_WHAT YOU NEED TO DO_.
Copy out the items below word for word, from the line that contains "Describe the element at coordinates (281, 160)" through the line that contains "voice search is", with both of those lines included.

_DATASET ROWS_.
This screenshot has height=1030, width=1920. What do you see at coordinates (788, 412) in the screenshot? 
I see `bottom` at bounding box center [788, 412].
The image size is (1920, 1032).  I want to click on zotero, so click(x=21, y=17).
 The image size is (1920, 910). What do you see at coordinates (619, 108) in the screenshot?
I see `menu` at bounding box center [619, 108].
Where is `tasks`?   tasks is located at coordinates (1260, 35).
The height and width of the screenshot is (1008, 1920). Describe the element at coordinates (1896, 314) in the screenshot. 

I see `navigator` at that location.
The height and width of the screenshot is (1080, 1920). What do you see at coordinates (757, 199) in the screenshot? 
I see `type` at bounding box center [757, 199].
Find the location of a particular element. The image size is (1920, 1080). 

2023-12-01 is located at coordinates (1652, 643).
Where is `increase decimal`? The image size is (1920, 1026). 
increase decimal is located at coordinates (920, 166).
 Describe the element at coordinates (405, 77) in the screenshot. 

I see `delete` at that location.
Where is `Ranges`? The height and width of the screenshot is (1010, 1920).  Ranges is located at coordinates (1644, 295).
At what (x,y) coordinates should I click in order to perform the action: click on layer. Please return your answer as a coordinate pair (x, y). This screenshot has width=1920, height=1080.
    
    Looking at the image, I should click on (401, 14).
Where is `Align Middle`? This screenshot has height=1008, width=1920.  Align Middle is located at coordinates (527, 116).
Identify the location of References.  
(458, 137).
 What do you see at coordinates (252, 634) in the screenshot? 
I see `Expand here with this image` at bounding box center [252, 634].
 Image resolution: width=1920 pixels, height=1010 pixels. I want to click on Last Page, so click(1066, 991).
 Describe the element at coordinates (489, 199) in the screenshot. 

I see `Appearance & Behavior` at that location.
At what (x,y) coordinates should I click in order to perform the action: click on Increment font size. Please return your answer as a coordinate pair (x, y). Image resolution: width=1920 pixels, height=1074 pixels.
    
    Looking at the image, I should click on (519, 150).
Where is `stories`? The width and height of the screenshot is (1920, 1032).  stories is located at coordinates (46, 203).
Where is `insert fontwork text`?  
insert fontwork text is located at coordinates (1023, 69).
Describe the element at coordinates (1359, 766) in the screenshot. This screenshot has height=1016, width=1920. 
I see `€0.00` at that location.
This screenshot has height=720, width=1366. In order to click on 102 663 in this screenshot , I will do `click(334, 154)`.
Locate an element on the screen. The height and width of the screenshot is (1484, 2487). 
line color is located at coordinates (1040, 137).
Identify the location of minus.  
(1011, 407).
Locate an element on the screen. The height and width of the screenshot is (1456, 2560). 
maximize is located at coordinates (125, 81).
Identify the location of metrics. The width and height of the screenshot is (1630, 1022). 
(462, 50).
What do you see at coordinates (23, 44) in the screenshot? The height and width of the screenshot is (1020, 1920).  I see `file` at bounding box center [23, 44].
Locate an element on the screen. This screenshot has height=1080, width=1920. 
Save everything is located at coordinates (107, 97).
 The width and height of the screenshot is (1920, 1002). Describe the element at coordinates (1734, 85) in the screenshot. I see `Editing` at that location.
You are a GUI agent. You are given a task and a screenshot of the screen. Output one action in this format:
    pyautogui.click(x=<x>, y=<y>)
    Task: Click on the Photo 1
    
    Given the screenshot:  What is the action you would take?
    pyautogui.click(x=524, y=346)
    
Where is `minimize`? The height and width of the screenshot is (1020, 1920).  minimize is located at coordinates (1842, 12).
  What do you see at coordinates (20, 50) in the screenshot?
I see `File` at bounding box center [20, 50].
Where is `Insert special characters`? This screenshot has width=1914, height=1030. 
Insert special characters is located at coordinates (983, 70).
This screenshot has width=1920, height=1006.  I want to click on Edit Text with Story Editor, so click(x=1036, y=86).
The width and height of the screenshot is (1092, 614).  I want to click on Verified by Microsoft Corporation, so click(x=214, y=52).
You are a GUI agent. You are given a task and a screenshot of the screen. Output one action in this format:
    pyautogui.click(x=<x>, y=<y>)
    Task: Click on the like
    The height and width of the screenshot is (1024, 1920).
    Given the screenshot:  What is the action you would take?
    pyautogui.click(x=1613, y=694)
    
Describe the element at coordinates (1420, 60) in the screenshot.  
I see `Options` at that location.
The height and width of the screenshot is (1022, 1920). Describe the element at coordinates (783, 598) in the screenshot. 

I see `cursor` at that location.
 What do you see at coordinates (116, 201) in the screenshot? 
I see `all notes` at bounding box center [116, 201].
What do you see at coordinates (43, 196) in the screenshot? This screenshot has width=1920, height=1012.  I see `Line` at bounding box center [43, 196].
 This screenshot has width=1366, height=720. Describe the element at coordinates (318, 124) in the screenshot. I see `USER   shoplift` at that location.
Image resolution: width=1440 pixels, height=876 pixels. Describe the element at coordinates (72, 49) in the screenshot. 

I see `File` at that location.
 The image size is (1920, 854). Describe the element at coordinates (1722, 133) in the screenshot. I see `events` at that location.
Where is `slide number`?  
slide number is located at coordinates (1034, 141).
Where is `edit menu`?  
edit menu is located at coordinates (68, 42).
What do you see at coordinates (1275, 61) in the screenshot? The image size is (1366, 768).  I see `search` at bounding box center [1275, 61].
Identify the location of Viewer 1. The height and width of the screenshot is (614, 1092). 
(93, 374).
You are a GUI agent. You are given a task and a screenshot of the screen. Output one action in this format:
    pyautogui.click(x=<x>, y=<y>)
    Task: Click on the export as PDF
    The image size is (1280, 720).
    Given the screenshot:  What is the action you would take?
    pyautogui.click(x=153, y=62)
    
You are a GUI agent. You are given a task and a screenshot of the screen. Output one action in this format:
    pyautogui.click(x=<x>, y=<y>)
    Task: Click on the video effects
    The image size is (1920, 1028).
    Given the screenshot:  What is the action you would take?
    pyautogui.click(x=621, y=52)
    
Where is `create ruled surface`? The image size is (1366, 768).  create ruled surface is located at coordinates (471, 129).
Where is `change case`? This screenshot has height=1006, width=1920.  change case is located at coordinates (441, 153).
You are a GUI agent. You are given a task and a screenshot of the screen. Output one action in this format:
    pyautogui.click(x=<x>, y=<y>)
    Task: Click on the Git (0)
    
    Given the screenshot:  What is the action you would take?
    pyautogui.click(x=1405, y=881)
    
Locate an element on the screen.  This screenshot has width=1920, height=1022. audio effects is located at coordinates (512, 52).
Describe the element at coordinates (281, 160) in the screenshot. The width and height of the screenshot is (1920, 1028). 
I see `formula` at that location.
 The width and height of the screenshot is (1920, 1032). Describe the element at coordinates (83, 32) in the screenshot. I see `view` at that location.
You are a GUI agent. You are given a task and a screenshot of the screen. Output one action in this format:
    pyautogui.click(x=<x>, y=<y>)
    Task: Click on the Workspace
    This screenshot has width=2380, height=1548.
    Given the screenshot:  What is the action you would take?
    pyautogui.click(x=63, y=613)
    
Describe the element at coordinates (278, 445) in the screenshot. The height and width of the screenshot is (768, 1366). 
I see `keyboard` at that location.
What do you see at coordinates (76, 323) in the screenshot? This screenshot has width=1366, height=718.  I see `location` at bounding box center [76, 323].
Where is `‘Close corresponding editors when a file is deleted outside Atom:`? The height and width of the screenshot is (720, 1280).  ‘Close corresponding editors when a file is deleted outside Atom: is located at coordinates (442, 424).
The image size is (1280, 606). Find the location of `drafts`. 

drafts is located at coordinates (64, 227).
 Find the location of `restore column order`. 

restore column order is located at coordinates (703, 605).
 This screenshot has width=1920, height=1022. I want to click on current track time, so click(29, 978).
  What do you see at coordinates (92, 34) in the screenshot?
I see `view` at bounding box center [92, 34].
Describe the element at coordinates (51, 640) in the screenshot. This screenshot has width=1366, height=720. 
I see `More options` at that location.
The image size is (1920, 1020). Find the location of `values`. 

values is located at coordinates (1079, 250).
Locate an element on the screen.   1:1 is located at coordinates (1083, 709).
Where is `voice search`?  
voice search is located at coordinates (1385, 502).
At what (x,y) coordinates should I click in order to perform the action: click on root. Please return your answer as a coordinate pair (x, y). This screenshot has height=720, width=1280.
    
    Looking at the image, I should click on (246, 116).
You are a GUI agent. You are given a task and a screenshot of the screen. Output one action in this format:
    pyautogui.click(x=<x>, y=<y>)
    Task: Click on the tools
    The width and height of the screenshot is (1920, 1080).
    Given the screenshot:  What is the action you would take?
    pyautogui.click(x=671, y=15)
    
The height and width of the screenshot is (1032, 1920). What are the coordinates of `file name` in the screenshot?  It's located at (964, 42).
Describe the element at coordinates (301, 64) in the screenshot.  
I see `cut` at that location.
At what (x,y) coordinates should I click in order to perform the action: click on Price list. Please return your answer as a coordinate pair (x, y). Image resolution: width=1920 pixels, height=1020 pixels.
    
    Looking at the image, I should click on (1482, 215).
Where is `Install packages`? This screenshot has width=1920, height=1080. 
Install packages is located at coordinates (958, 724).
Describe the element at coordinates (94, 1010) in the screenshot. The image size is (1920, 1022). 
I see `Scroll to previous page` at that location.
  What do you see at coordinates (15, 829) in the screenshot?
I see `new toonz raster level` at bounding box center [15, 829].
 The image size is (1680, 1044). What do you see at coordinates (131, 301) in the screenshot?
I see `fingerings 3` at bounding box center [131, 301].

_THE ANSWER_.
Describe the element at coordinates (281, 160) in the screenshot. The width and height of the screenshot is (1920, 1028). 
I see `formula` at that location.
 The width and height of the screenshot is (1920, 1032). Describe the element at coordinates (83, 32) in the screenshot. I see `view` at that location.
You are a GUI agent. You are given a task and a screenshot of the screen. Output one action in this format:
    pyautogui.click(x=<x>, y=<y>)
    Task: Click on the Workspace
    This screenshot has width=2380, height=1548.
    Given the screenshot:  What is the action you would take?
    pyautogui.click(x=63, y=613)
    
Describe the element at coordinates (278, 445) in the screenshot. The height and width of the screenshot is (768, 1366). 
I see `keyboard` at that location.
What do you see at coordinates (76, 323) in the screenshot? This screenshot has width=1366, height=718.  I see `location` at bounding box center [76, 323].
Where is `‘Close corresponding editors when a file is deleted outside Atom:`? The height and width of the screenshot is (720, 1280).  ‘Close corresponding editors when a file is deleted outside Atom: is located at coordinates (442, 424).
The image size is (1280, 606). Find the location of `drafts`. 

drafts is located at coordinates (64, 227).
 Find the location of `restore column order`. 

restore column order is located at coordinates (703, 605).
 This screenshot has width=1920, height=1022. I want to click on current track time, so click(29, 978).
  What do you see at coordinates (92, 34) in the screenshot?
I see `view` at bounding box center [92, 34].
Describe the element at coordinates (51, 640) in the screenshot. This screenshot has width=1366, height=720. 
I see `More options` at that location.
The image size is (1920, 1020). Find the location of `values`. 

values is located at coordinates (1079, 250).
Locate an element on the screen.   1:1 is located at coordinates (1083, 709).
Where is `voice search`?  
voice search is located at coordinates (1385, 502).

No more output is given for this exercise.